IMANUEL SITEPU. BIRU-BIRU. Bosan jadi petani, Leo Perangin-angin (31) warga Dusun VI Sililis, Desa Rumah Gerat (Kecamatan Biru-biru) dan istrinya, Suranta Br Sitepu (40), memilih banting stir menjadi penjual tuak sekaligus menyambi sebagai pengedar ganja.

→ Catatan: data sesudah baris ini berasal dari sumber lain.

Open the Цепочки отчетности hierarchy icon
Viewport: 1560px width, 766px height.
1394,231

Namun, atas kenekatanya itu pula, pasangan suami istri ini akhirnya ditangkap Polisi dan kini mendekam di sel tahanan Polsek Biru-biru atas kepemilikan 1,2 Kg daun ganja kering.

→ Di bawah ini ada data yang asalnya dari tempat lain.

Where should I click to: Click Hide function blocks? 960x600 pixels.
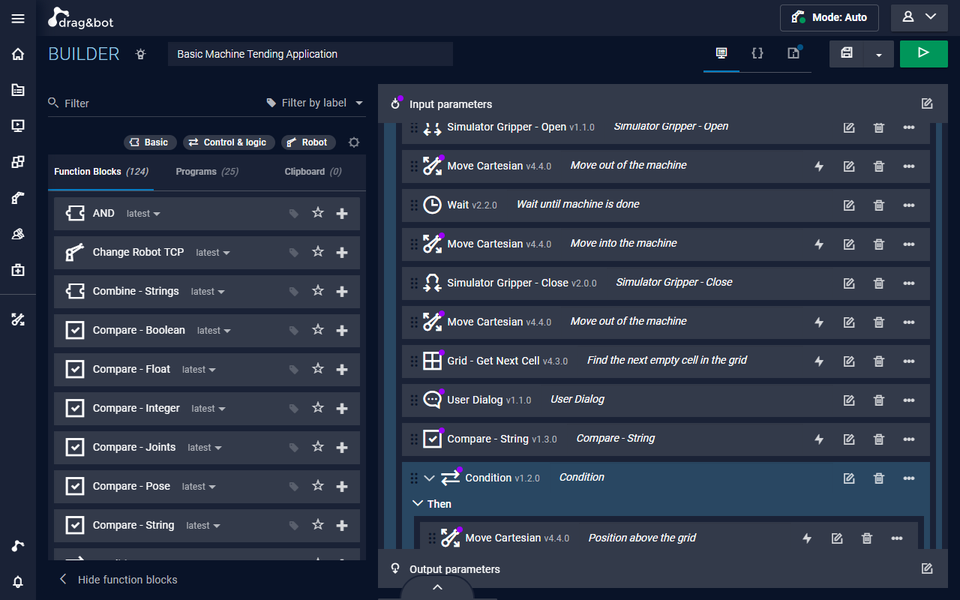click(x=127, y=580)
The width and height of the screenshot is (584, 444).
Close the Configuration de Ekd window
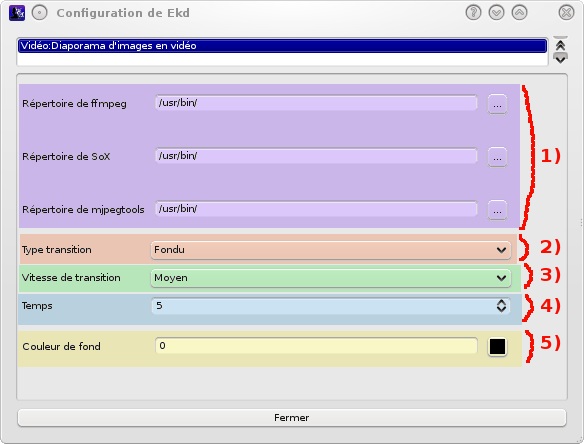coord(566,13)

Bukan hanya Leo Perangin-angin dan istrinya Suranta Br Sitepu, 2 tersangka yang menjadi langganannya, Perdamenta Tarigan (33) dan Boikin Sembiring (22), keduanya warga Dusun 1, Desa Rumah Gerat (Kecamatan Biru-biru), ikut tertangkap [Senin 23/10: sekira 21.00 wib].




“Capek kami bertani, bang, makanya sebagai sambilan untuk menambah penghasilan, kami buka warung tuak dan sekaligus jual ganja,” kata Leo Perangin-angin.

Saat ditanyai lebih lanjut, Leo dan istrinya mengaku telah menggeluti usaha sebagai pengedar ganja selama 1 tahun.

“Sudah ada setahun kami jual ganja. Tapi tidak rutin. Barangnya kami peroleh dari kawan di Simalingkar,” beber Leo.

Lain halnya dikatakan tersangka Perdamenta Tarigan dan Boikin Sembiring. Menurut keduanya, mereka mengisap daun ganja hanya untuk buang suntuk.

“Cuma buat buang suntuk aja, bang,” kata Boikin Sembiring singkat sambil tertunduk.

Sementara menurut Kapolsek Biru-biru, melalui Kanit Reskrim (Ipda Bambang), keempat tersangka berhasil ditangkap berkat adanya informasi dari masyarakat yang mengatakan warung tuak milik Leo Perangin-angin sering dijadikan tempat mengkonsumsi ganja.

“Beranjak dari informasi tersebut, kita langsung melakukan penyelidikan. Saat kita lakukan penggerebekan, ditemukan barang bukti 1,2 kg ganja, kertas paper, serta 2 puntung rokok yang sudah dicampur ganja. Guna keperluan penyelidikan lebih lanjut, keempat tersangka berikut barang bukti akan diserahkan ke Polres Deliserdang,” kata Kanit.